╔══

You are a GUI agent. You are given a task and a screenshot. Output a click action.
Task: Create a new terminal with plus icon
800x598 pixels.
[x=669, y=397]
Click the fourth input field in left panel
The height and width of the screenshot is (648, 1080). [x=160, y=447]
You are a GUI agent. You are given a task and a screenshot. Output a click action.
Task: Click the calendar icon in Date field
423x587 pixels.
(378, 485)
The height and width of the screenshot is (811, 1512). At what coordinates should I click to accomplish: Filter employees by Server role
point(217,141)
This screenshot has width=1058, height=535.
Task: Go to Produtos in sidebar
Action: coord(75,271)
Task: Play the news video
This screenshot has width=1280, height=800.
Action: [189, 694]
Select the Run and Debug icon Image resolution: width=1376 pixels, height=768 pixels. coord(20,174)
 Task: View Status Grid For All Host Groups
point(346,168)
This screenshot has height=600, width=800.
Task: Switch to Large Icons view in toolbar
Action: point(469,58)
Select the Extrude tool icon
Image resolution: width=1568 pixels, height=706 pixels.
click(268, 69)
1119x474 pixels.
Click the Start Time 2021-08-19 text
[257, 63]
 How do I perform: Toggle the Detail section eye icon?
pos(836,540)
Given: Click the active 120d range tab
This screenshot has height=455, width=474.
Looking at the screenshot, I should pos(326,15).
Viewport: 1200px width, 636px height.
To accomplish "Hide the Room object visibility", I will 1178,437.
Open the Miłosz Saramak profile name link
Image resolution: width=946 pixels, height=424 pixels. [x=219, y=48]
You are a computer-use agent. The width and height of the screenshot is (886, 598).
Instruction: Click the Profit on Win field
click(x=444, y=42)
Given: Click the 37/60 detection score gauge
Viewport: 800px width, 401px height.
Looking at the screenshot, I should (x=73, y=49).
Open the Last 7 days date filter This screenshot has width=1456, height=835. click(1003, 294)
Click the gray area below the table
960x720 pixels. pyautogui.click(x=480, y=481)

╚══

> _To be done_
Put each line of the listing above into a Markdown table with the columns Row and Listing line, numbering the rows in order and skipping blank lines.

> _Solution for this problem_
| Row | Listing line |
|---|---|
| 1 | You are a GUI agent. You are given a task and a screenshot. Output a click action. |
| 2 | Task: Create a new terminal with plus icon |
| 3 | 800x598 pixels. |
| 4 | [x=669, y=397] |
| 5 | Click the fourth input field in left panel |
| 6 | The height and width of the screenshot is (648, 1080). [x=160, y=447] |
| 7 | You are a GUI agent. You are given a task and a screenshot. Output a click action. |
| 8 | Task: Click the calendar icon in Date field |
| 9 | 423x587 pixels. |
| 10 | (378, 485) |
| 11 | The height and width of the screenshot is (811, 1512). At what coordinates should I click to accomplish: Filter employees by Server role |
| 12 | point(217,141) |
| 13 | This screenshot has width=1058, height=535. |
| 14 | Task: Go to Produtos in sidebar |
| 15 | Action: coord(75,271) |
| 16 | Task: Play the news video |
| 17 | This screenshot has width=1280, height=800. |
| 18 | Action: [189, 694] |
| 19 | Select the Run and Debug icon Image resolution: width=1376 pixels, height=768 pixels. coord(20,174) |
| 20 |  Task: View Status Grid For All Host Groups |
| 21 | point(346,168) |
| 22 | This screenshot has height=600, width=800. |
| 23 | Task: Switch to Large Icons view in toolbar |
| 24 | Action: point(469,58) |
| 25 | Select the Extrude tool icon |
| 26 | Image resolution: width=1568 pixels, height=706 pixels. |
| 27 | click(268, 69) |
| 28 | 1119x474 pixels. |
| 29 | Click the Start Time 2021-08-19 text |
| 30 | [257, 63] |
| 31 |  How do I perform: Toggle the Detail section eye icon? |
| 32 | pos(836,540) |
| 33 | Given: Click the active 120d range tab |
| 34 | This screenshot has height=455, width=474. |
| 35 | Looking at the screenshot, I should pos(326,15). |
| 36 | Viewport: 1200px width, 636px height. |
| 37 | To accomplish "Hide the Room object visibility", I will 1178,437. |
| 38 | Open the Miłosz Saramak profile name link |
| 39 | Image resolution: width=946 pixels, height=424 pixels. [x=219, y=48] |
| 40 | You are a computer-use agent. The width and height of the screenshot is (886, 598). |
| 41 | Instruction: Click the Profit on Win field |
| 42 | click(x=444, y=42) |
| 43 | Given: Click the 37/60 detection score gauge |
| 44 | Viewport: 800px width, 401px height. |
| 45 | Looking at the screenshot, I should (x=73, y=49). |
| 46 | Open the Last 7 days date filter This screenshot has width=1456, height=835. click(1003, 294) |
| 47 | Click the gray area below the table |
| 48 | 960x720 pixels. pyautogui.click(x=480, y=481) |